Dutch Data Privacy Authority flags risks in EU proposals on AI and data rules

The Dutch Data Protection Authority (AP) supports the European Commission’s push to streamline rules on AI, cybersecurity, and data flows, but stresses that human rights protection must not be weakened, the AP said Wednesday.

The European Commission aims to reduce the regulatory burden on European companies, giving them more time for technological innovation. On Wednesday, it unveiled a proposal that would allow consumers to accept or reject cookies just once every six months, addressing what is known as “cookie fatigue.”

The AP warns that the proposal contains changes that could affect both people’s rights and the protection of their personal data. “Even small tweaks on paper can have a major impact in practice, undermining individuals’ control over their own data,” the authority said.

The Commission also plans to create a single reporting point for data incidents, replacing the current system where companies must notify multiple regulators and authorities.

According to the Commission, the proposal will not weaken personal data protection or other security standards.
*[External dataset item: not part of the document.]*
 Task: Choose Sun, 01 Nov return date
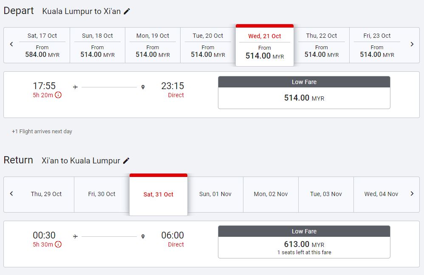pyautogui.click(x=215, y=194)
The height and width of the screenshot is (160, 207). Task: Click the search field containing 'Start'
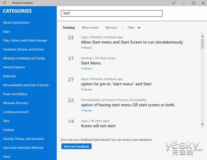click(111, 13)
The AP, however, notes that the Commission has not examined the possible impacts and cautions against rushing the changes.

“New applications using data and artificial intelligence are welcome,” the AP said, “as long as people remain in control of their data and these applications are safe.” The AP believes such applications should be designed “from the start” with human privacy and autonomy in mind.

The AP also warned that it is risky for the government to gather public information on citizens to check compliance with rules. The Ministry of Justice plans to use specialized software to gather information from public sources, including social media, classified ads, and online forums, a practice known as open source intelligence (OSINT).

AP chair Aleid Wolfsen warned that this can be highly intrusive, even when the data is publicly available. “The key question is under what circumstances such surveillance is justified,” Wolfsen said, “and at the moment, there is no legal framework to provide guidance."

According to the regulator, collecting data without firm safeguards could lead to a situation that mirrors “a surveillance society where citizens may be under continuous observation.”